I honestly did not know what to do with that information. What was I supposed to take from it? I am supposed to camp out in emergency rooms waiting for a mom who might not want her baby? Seriously, I love my friend, but this was not a helpful story.
I think that Americans are groomed to expect a happy ending. I personally blame the entertainment industry for this. All problems are resolved in Hollywood. No problem is insurmountable. It is so pervasive that when people encounter real life scenarios that can’t be fixed, they are confounded, and that’s when the suggestions and the stories start a-flyin’.
What these well-intentioned people don’t understand is their stories usually have the opposite effect than what was intended. Instead of feeling inspired, we feel deflated. Why someone else and not us? What are we doing wrong? Have we not tried hard enough? Are we unworthy?
I do believe in God and the power of faith and prayer, but with that comes surrendering to the fact that our destiny may not look the way we envisioned it. God is not a cosmic ATM. If we all got the miracles we prayed for, everyone would be a lottery winner, right?
We all have different paths, and they are beautiful in their own way. Part of our struggle with childlessness is embracing it for what it is worth and finding the beauty in ourselves and our lives with or without baby. It is not an easy path, and, unfortunately, there is no easy way for us to make others realize that.

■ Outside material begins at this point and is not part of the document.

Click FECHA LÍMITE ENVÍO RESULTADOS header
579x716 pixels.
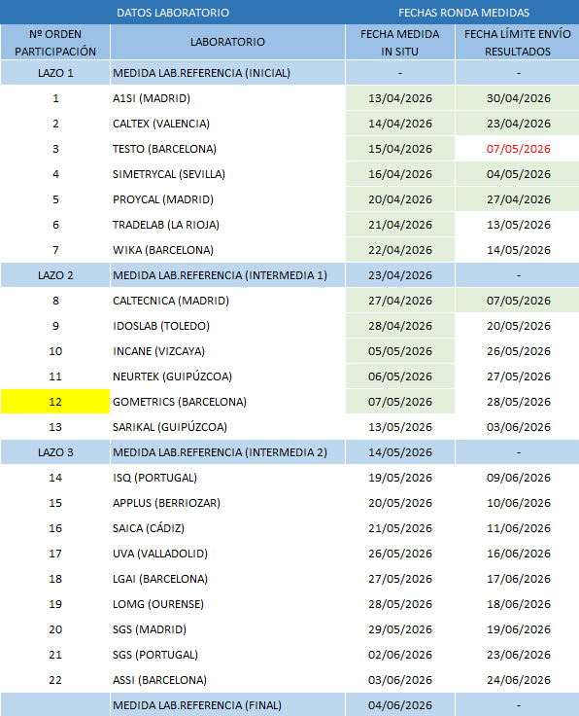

Luckily, we do have an amazing community here. One that reminds us we are not alone, and that in itself is something I consider a small miracle.
Quasi-Momma, whose real name is Susan, is not quite a mom, but really wants to be. In her blog, Quasimomma, she explores her struggles with pregnancy loss and facing childlessness while grappling with the ups and downs of step family life.
I can totally relate to this story. That is why I never go to baby showers any more. I can’t stand to hear about the miracle stories and the suggestions about what I should try, or politley take phone numbers of doctors, accupunturists, faith healers, prayer groups, etc. Give it up people and leave me alone! Not everyone has a happy ending but I’m ok with that. You be ok with it too.
What a great post thank you. Spot on. Relates to the fact that no one knows quite what to say so relates a ‘happy ever after’ story to fill the silence. As soon as we break the taboo that life without kids is not ok, we’ll all be better off.
Brilliant. I think your are right about the Hollywood syndrome. I find this a lot in many things in life. I am chronically single and always hearing stories of people miraculously meeting a soul mate after years alone. One friend tells me the same story every bloody time I meet him.Thankfully as I am getting old and wizened people are starting to shut up and are also not bothering me with the baby crap either. Life is hard sometimes and we just gotta bite the bullet. Thanks for writing this.
I am single after a brief marriage in my 40’s. I have heard people say, “why don’t you go to church, lots of people meet there”. The always popular “You could meet someone at the grocery store”. Or “You are such a nice person, I don’t understand why you don’t have somebody”. Folks, I am alone because I don’t want to settle for some loser. There are worse things than being alone and being in a bad relationship is one of them. Leave me alone and sprinkle your fairy dust on someone else.
Spot on quasi momma! Generally people have good intentions but actually no words are necessary- I don’t even want my situation talked about. I’ve put on a dress, have plastered a smile on my face and have showed up at your baby’s birthday party- pls leave me alone.